Eastern Conference first round

(1) Boston Celtics vs. (8) Cleveland Cavaliers

 Dennis Johnson blocks a World B. Free 3 with 2 seconds left.

This was the second playoff meeting between these two teams, with the Celtics winning the first meeting.

(2) Milwaukee Bucks vs. (7) Chicago Bulls

 Michael Jordan hits his first playoff game-winner with 22 seconds left.

This was the second playoff meeting between these two teams, with the Bucks winning the first meeting.
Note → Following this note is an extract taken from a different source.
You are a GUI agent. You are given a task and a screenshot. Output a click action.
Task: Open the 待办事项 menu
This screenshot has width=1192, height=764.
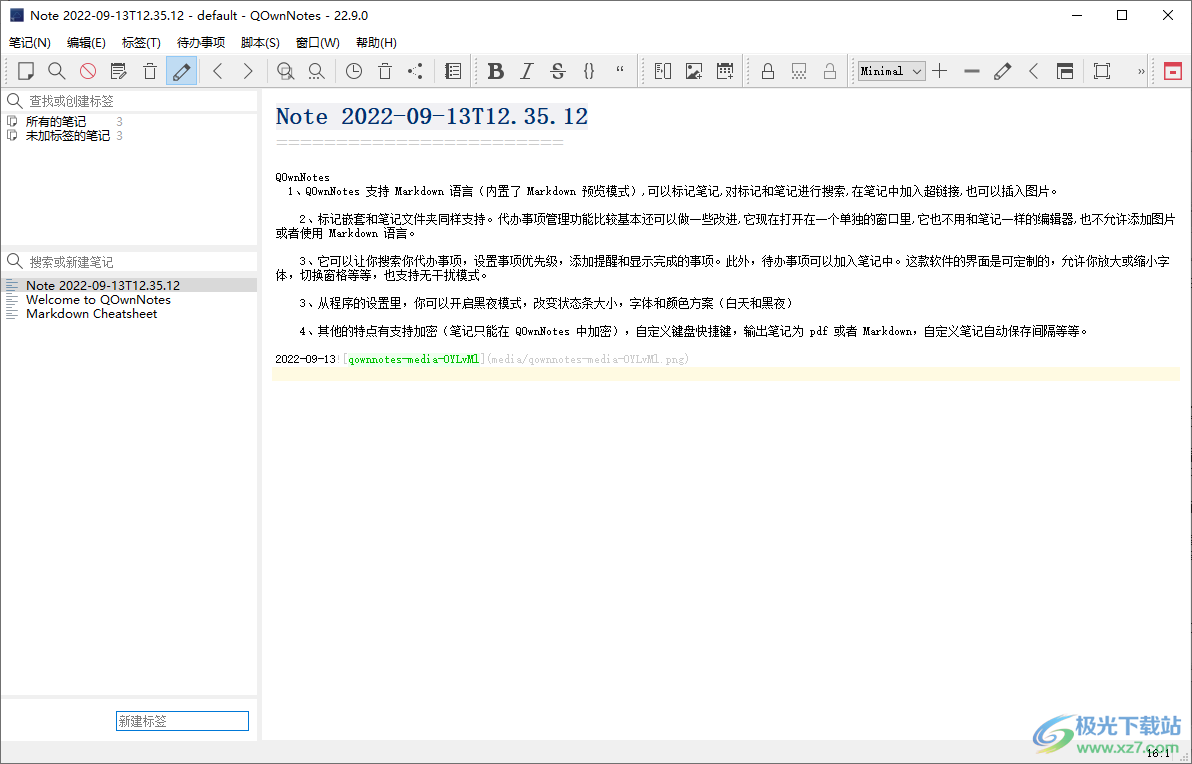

(3) Philadelphia 76ers vs. (6) Washington Bullets

This was the fourth playoff meeting between these two teams, with the Bullets winning two of the first three meetings.

(4) Detroit Pistons vs. (5) New Jersey Nets

This was the first playoff meeting between the Pistons and the Nets.

Western Conference first round

(1) Los Angeles Lakers vs. (8) Phoenix Suns

This was the fifth playoff meeting between these two teams, with the Lakers winning the first four meetings.

(2) Denver Nuggets vs. (7) San Antonio Spurs

This was the second playoff meeting between these two teams, with the Spurs winning the first meeting.

(3) Houston Rockets vs. (6) Utah Jazz

This was the first playoff meeting between the Rockets and the Jazz.

(4) Dallas Mavericks vs. (5) Portland Trail Blazers

This was the first playoff meeting between the Mavericks and the Trail Blazers.

Conference semifinals

Eastern Conference semifinals

(1) Boston Celtics vs. (4) Detroit Pistons

This was the second playoff meeting between these two teams, with the Celtics winning the first meeting.

(2) Milwaukee Bucks vs. (3) Philadelphia 76ers

This was the fifth playoff meeting between these two teams, with the 76ers winning three of the first four meetings.

Western Conference semifinals

(1) Los Angeles Lakers vs. (5) Portland Trail Blazers

 The CBS coverage of this game would mark the final on-air assignment for Frank Glieber (calling the game alongside James Brown); as Glieber died from a heart attack three days later at the age of 51.

This was the third playoff meeting between these two teams, with each team winning one series apiece.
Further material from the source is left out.